Task goal —
Extract every line from the records below and copy each one word for word. Omit the pictures.

Stored data —
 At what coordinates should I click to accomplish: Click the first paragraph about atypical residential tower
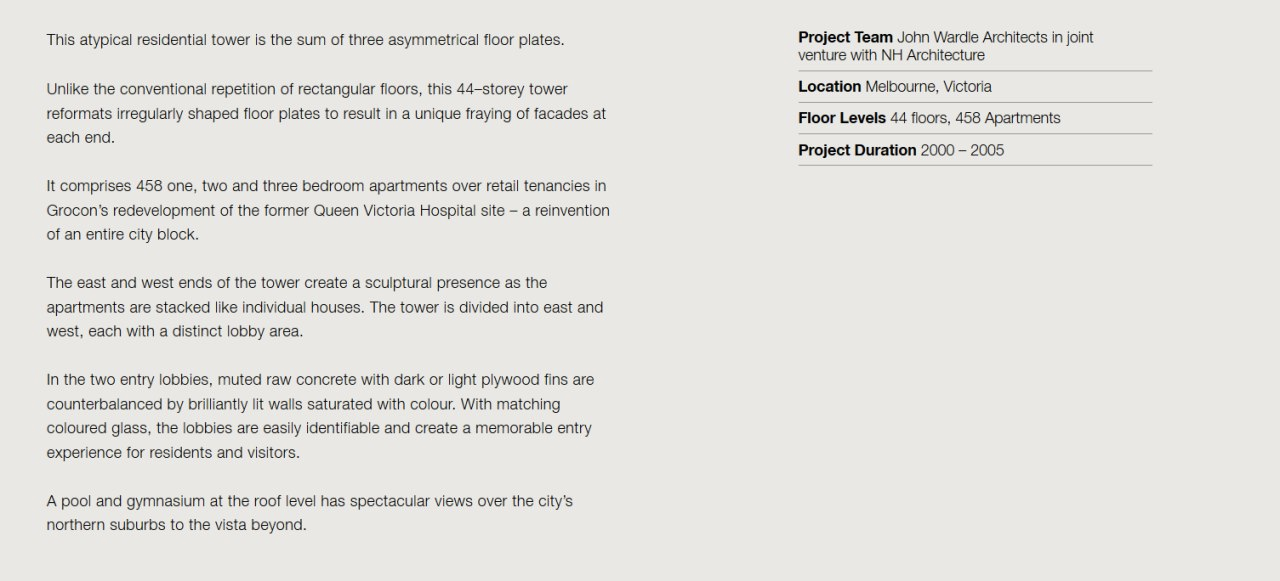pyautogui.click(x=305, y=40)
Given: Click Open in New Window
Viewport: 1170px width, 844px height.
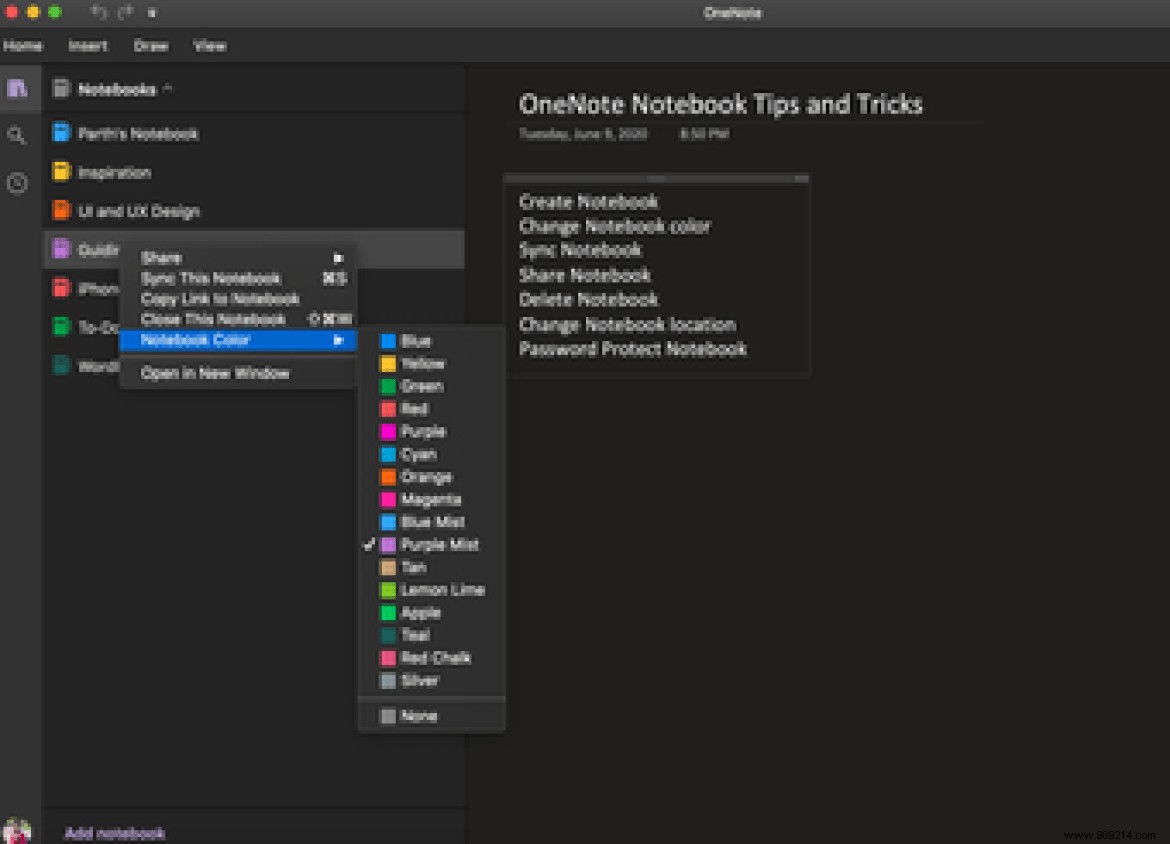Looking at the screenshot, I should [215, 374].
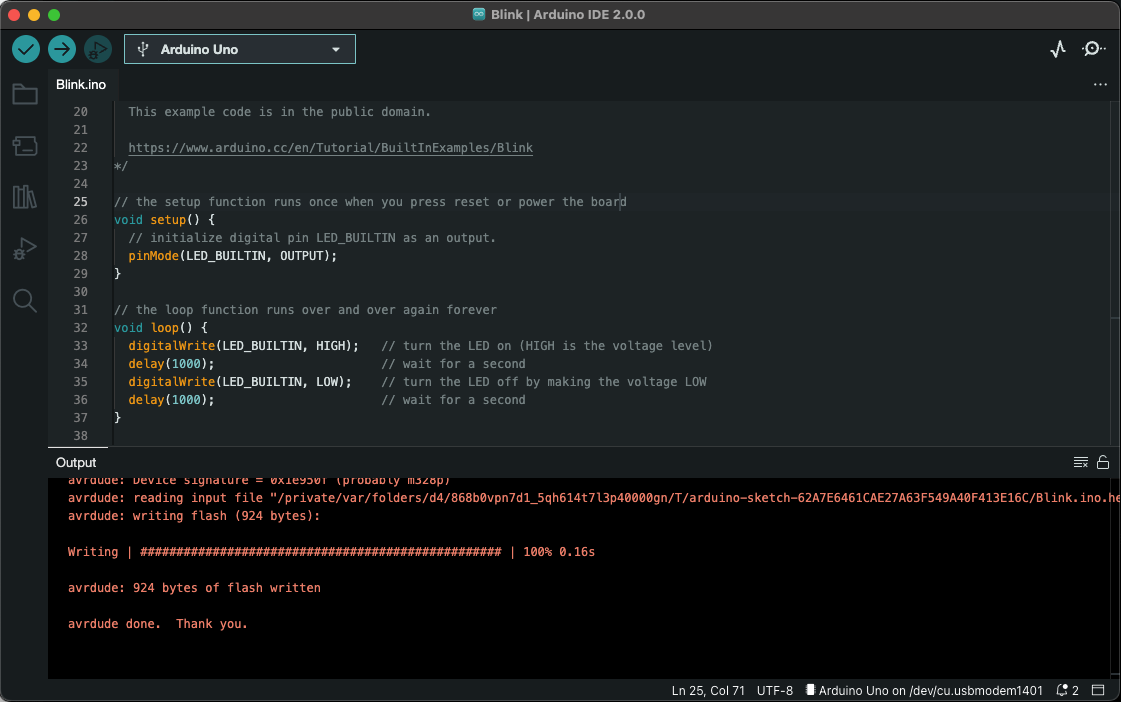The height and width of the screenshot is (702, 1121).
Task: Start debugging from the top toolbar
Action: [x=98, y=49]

Result —
 At what coordinates should I click to accomplish: Click the first paragraph about atypical residential tower
pyautogui.click(x=305, y=40)
Given: Click Open in New Window
Viewport: 1170px width, 844px height.
Looking at the screenshot, I should [215, 374].
The height and width of the screenshot is (702, 1121).
Task: Start debugging from the top toolbar
Action: [x=98, y=49]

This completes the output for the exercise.